WHAT YOU HAVE TO DO -
Find the lines of the listing that contain the string "Recovery", and return them.
═════ AVAILABLE DATA
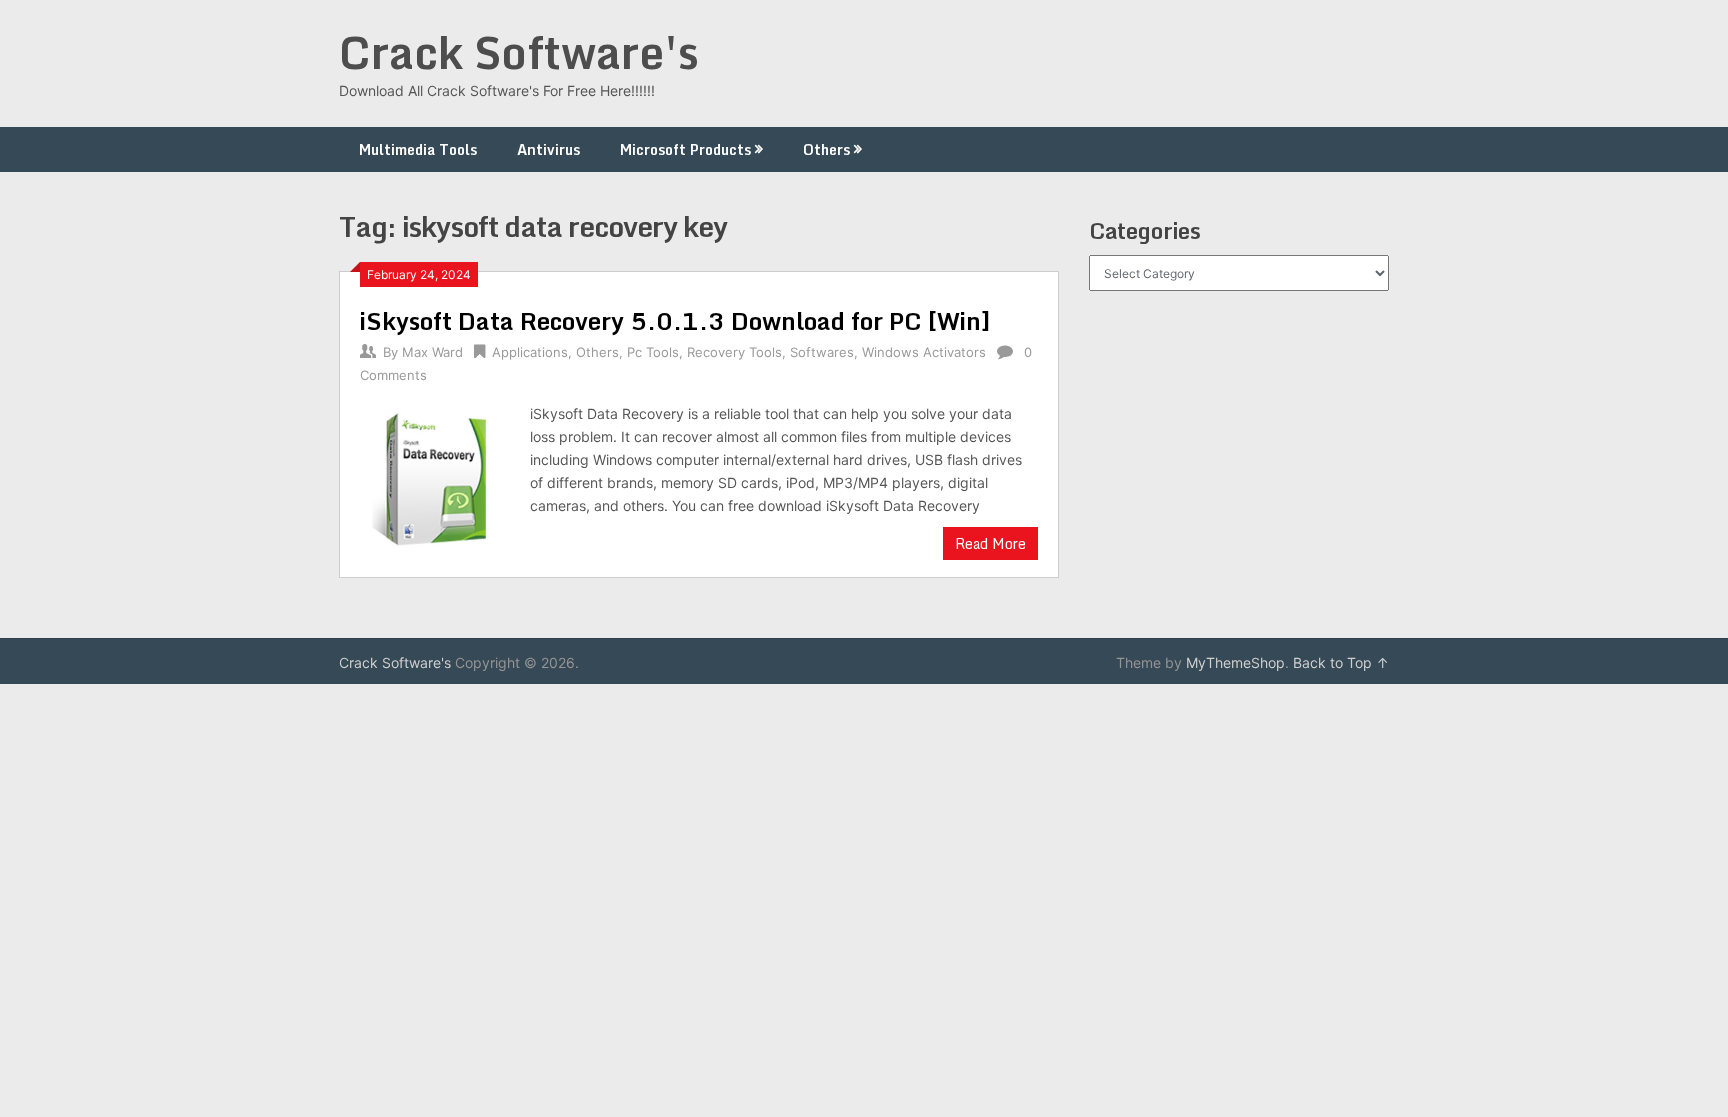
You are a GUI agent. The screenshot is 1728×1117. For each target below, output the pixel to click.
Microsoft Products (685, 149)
══════════
═════ AVAILABLE DATA
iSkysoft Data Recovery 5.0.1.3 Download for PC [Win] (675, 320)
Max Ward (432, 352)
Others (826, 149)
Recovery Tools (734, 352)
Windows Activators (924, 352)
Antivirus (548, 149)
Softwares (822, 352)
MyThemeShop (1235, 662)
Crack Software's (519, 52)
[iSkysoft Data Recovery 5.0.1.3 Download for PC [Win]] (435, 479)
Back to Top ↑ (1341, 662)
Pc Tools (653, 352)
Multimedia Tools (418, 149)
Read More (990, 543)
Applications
══════════
═════ AVAILABLE DATA
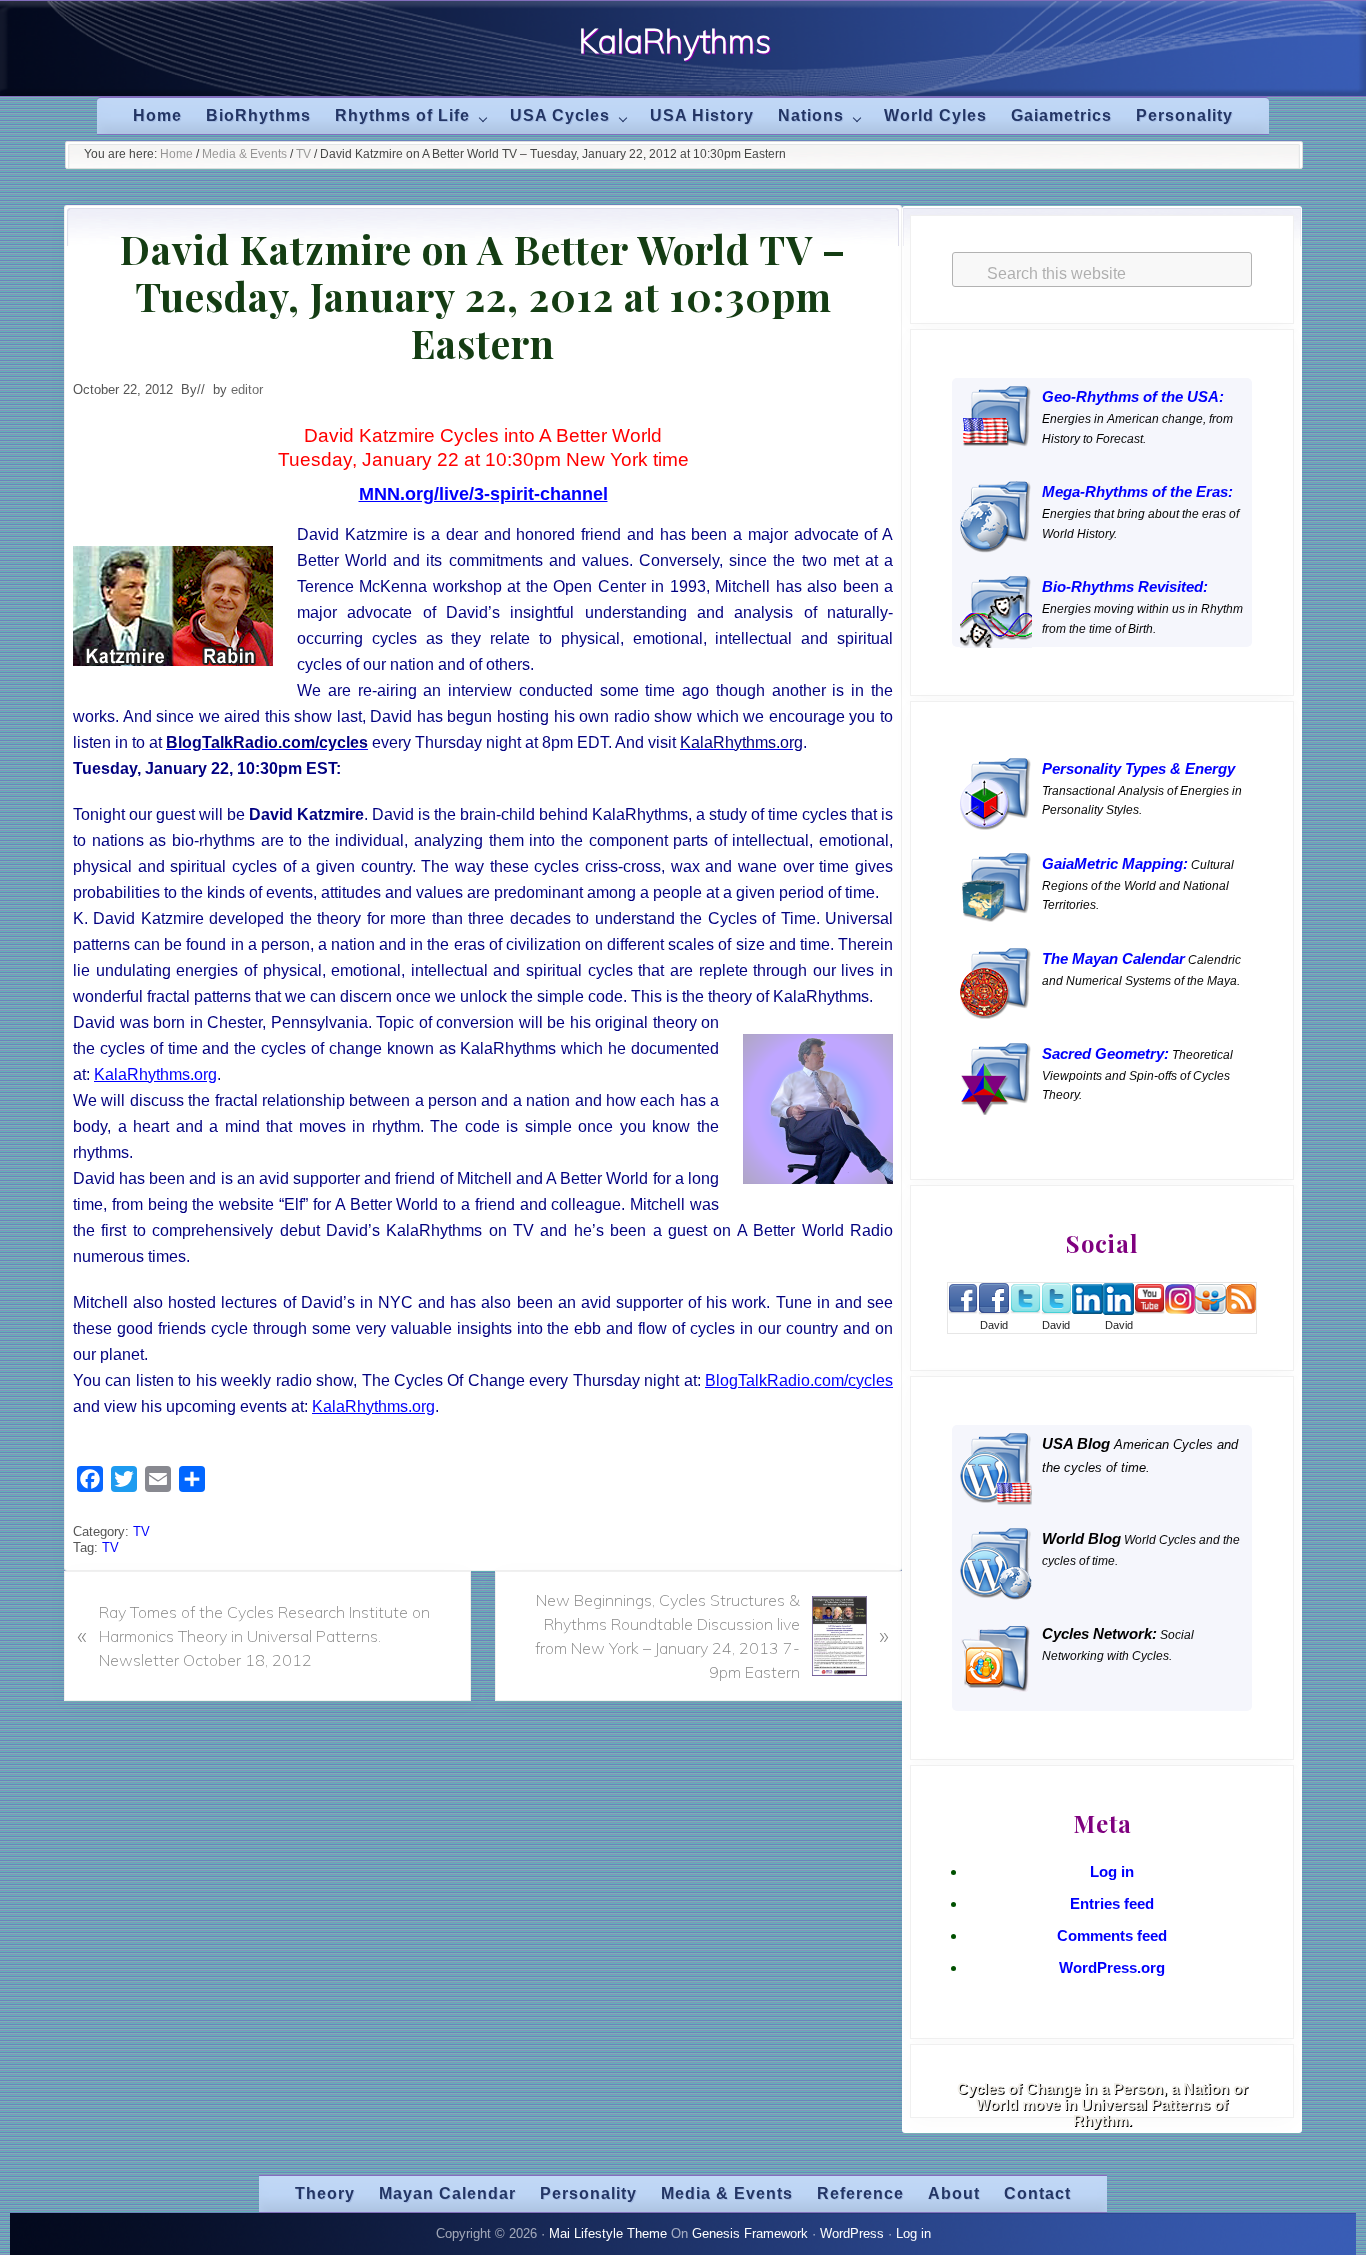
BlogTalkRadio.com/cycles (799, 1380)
══════════
ANSWER TO THE EXERCISE -
iSkysoft Data Recovery 5.0.1.3 Download for PC [Win] (675, 320)
Recovery Tools (734, 352)
[iSkysoft Data Recovery 5.0.1.3 Download for PC [Win]] (435, 479)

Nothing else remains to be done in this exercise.